(ASSIGNMENT): Work out how many lines in the entries contain the string "This", and give nothing but that number.

(THE DATA):
+-------+
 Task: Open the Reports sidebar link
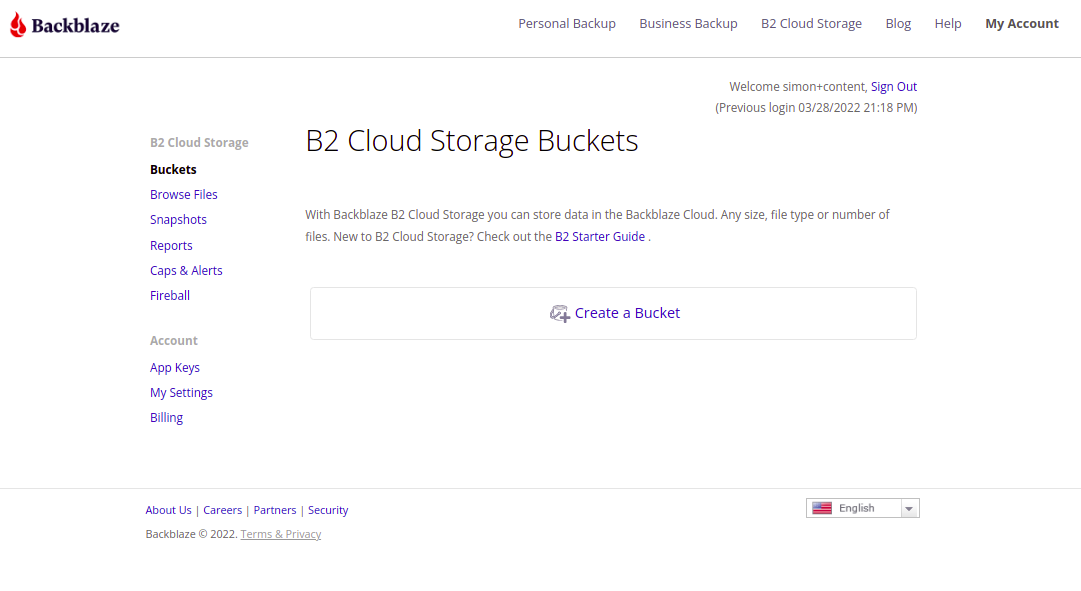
+-------+
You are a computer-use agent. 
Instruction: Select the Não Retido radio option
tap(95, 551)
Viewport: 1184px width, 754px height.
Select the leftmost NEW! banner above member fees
+-------+
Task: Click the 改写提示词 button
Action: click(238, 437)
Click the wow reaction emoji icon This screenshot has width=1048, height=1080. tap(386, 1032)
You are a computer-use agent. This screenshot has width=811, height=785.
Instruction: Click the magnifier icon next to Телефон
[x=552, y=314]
+-------+
(SOLUTION TO THE PROBLEM): 2